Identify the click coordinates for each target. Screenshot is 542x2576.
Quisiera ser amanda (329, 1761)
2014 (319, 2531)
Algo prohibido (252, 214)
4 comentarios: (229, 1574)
---+---
ABOUT THIS EXERCISE:
The material must be reproduced word for word.

WORKED SOLUTION:
Identify the click coordinates for each target. Screenshot is 542x2576.
Quisiera ser amanda (329, 1761)
2014 (319, 2531)
Algo prohibido (252, 214)
4 comentarios: (229, 1574)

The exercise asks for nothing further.